▶ **Problem to work on**
Arrange the lines starting at the line containing "Task: Close the dialog with the X" and ending at the last line as a JSON list of strings, one string per line, with blank lines omitted. Leave the pictures out of the list.

BEGIN Extracted information

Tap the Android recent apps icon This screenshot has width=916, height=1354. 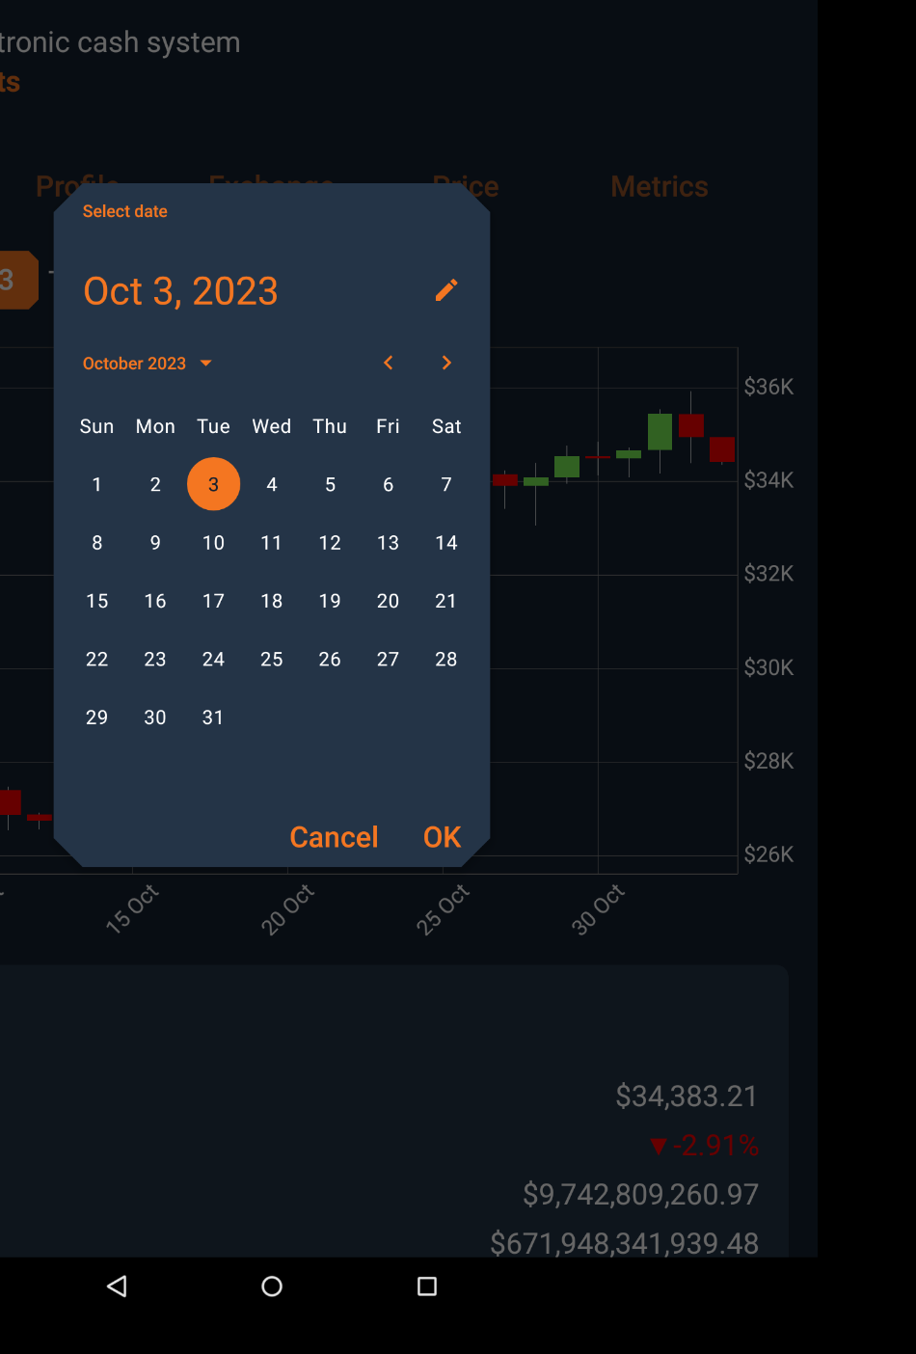[426, 1286]
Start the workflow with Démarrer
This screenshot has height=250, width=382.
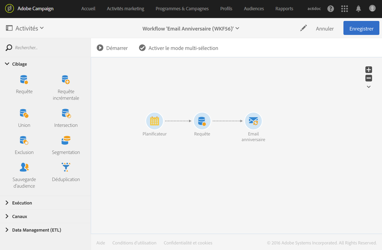tap(112, 48)
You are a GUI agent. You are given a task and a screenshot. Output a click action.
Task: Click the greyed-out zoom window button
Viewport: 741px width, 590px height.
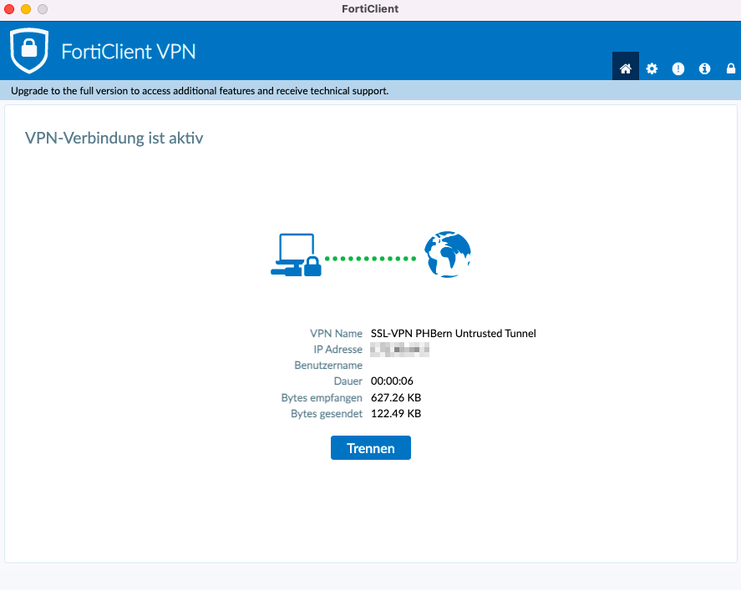click(x=43, y=9)
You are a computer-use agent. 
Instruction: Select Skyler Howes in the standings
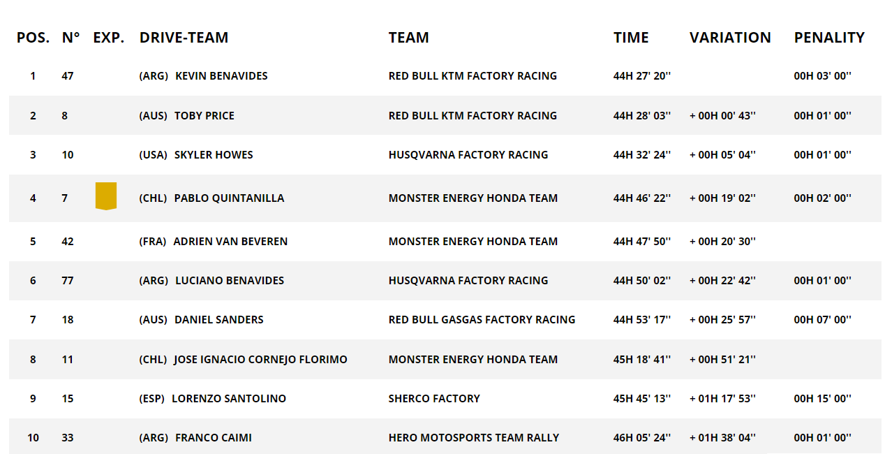click(x=214, y=154)
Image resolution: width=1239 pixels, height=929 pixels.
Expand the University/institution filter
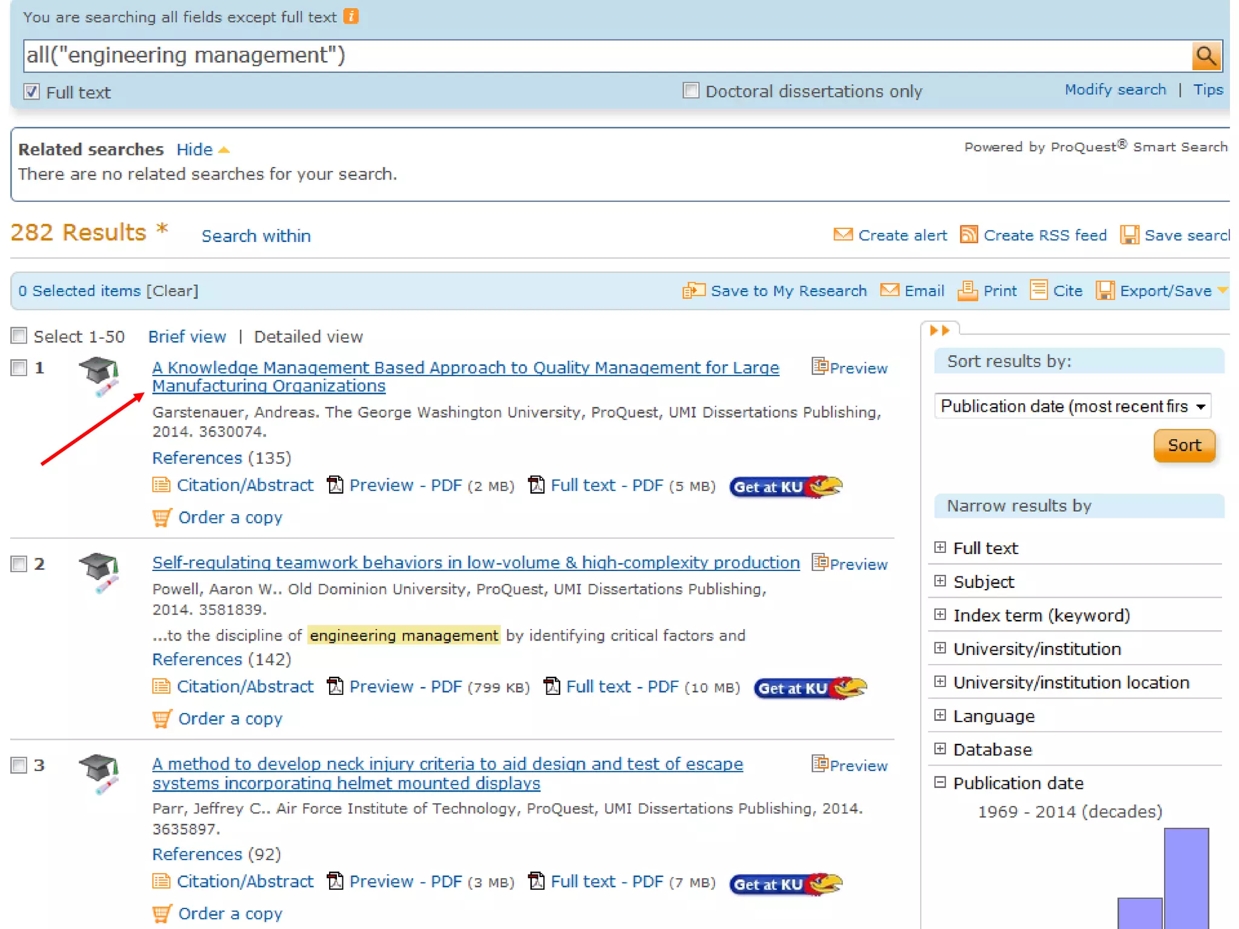point(940,648)
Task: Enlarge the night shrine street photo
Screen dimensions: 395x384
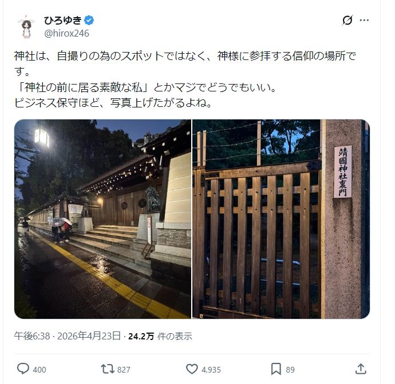Action: [x=102, y=219]
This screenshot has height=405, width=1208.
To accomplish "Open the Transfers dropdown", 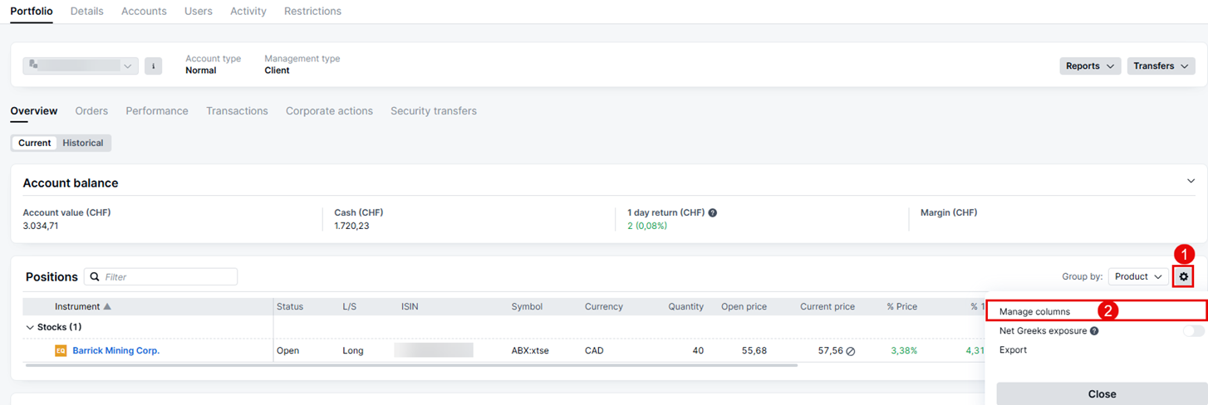I will pos(1161,66).
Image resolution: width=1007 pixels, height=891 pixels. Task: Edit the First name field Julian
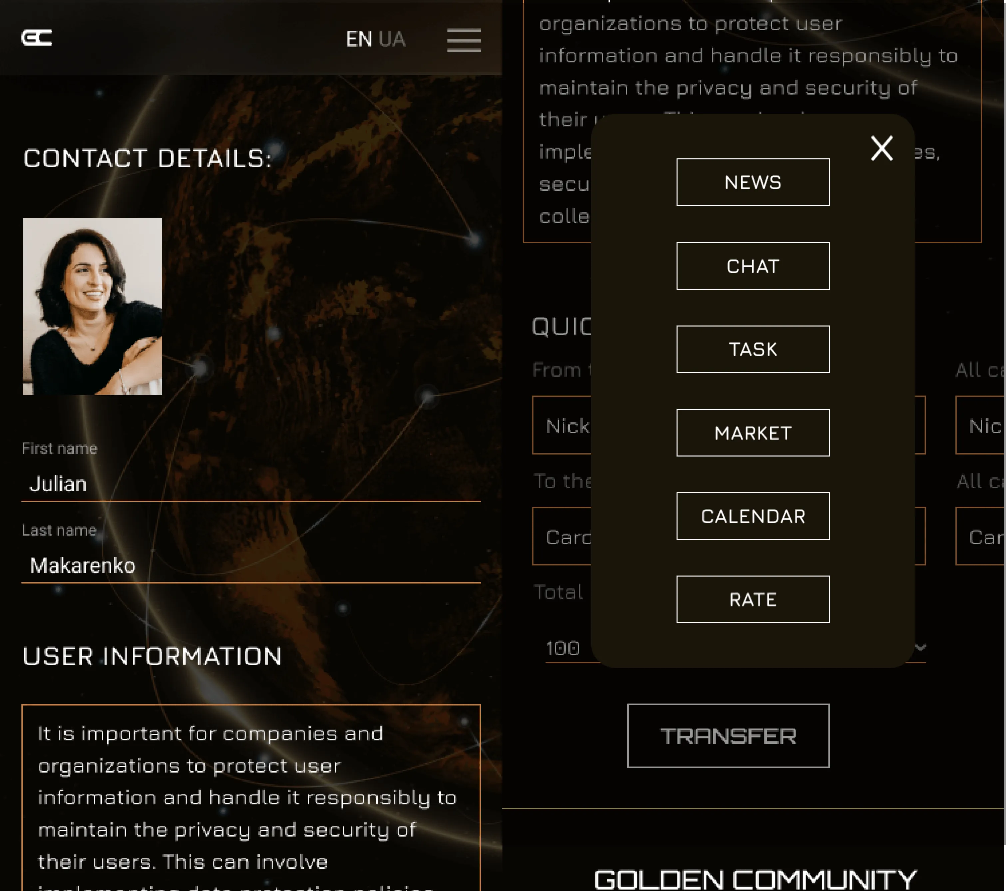pos(251,484)
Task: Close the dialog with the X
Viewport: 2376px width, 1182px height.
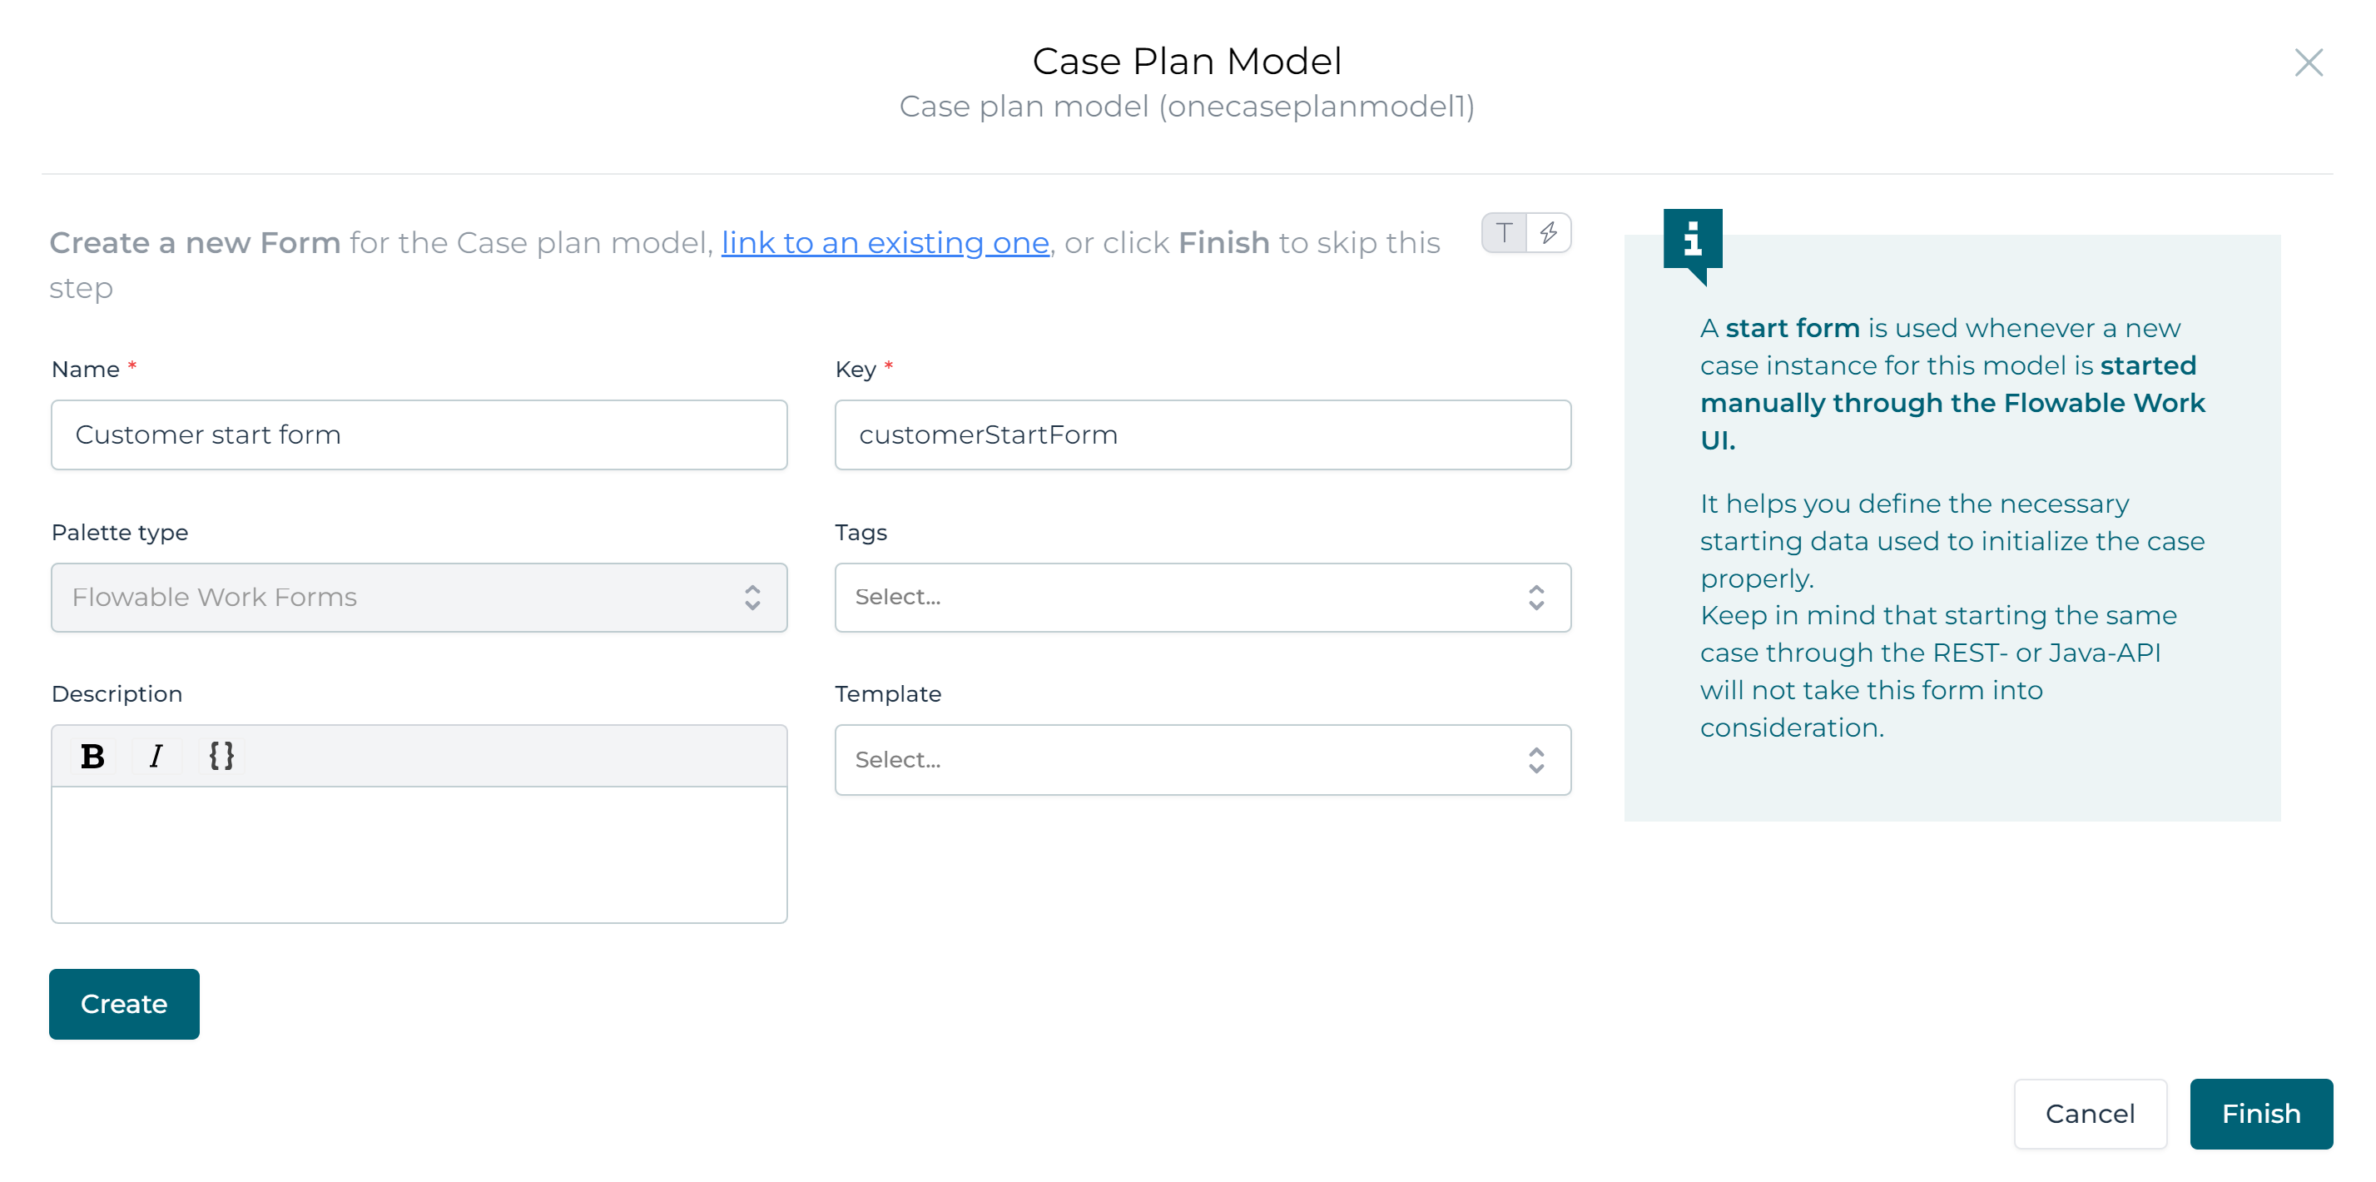Action: [2309, 63]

END Extracted information

▶ **Exercise result**
[
  "Task: Close the dialog with the X",
  "Viewport: 2376px width, 1182px height.",
  "Action: [2309, 63]"
]